#### MATERIAL SUPPLIED
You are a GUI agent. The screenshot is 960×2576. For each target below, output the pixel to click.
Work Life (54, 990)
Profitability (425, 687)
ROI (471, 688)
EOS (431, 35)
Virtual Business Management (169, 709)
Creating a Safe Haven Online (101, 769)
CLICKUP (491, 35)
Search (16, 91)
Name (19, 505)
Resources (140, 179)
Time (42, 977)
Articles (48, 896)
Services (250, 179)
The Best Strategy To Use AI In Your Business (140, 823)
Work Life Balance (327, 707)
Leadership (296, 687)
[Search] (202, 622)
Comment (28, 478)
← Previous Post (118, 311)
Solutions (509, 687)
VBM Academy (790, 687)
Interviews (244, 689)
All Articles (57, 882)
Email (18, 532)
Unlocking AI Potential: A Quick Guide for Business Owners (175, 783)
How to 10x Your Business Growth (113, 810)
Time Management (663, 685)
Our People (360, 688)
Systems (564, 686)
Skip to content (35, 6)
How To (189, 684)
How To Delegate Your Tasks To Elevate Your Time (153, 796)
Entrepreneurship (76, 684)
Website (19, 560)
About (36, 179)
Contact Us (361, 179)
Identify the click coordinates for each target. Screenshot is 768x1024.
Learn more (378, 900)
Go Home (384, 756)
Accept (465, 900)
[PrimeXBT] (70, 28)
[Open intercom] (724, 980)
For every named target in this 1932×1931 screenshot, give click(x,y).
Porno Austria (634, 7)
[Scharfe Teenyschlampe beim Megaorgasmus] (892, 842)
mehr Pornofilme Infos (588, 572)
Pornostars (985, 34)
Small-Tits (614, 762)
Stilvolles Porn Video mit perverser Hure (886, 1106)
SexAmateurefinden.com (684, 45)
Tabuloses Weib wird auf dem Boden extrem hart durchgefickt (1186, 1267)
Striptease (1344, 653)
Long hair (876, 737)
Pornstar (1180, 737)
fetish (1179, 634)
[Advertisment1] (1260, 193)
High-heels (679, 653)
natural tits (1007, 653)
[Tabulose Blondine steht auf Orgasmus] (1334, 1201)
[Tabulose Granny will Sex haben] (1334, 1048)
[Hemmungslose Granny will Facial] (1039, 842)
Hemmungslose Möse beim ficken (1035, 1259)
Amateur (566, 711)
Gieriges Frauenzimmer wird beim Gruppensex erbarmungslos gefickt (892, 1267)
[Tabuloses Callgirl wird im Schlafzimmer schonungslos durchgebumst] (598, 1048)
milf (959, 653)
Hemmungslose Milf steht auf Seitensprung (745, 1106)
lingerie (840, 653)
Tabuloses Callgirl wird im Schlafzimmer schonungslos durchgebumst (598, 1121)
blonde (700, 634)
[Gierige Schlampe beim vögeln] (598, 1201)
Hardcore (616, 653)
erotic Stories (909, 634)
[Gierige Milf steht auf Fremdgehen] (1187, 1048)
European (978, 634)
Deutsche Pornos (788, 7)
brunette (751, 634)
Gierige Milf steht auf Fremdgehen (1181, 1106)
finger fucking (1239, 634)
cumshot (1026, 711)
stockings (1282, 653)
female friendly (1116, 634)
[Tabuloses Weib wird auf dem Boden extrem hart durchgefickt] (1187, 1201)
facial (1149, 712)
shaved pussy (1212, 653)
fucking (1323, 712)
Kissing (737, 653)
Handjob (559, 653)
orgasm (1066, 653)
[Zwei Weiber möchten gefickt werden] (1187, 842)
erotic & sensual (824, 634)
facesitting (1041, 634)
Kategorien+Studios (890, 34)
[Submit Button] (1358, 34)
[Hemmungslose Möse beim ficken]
########
WHAT YOU ARE ASKED TO DO
Transcribe the records above from the line holding "Virtual Business Management (169, 709)" down to the line holding "The Best Strategy", inclusive, without adding anything.

WRITTEN SOLUTION
Virtual Business Management (169, 709)
Creating a Safe Haven Online (101, 769)
CLICKUP (491, 35)
Search (16, 91)
Name (19, 505)
Resources (140, 179)
Time (42, 977)
Articles (48, 896)
Services (250, 179)
The Best Strategy To Use AI In Your Business (140, 823)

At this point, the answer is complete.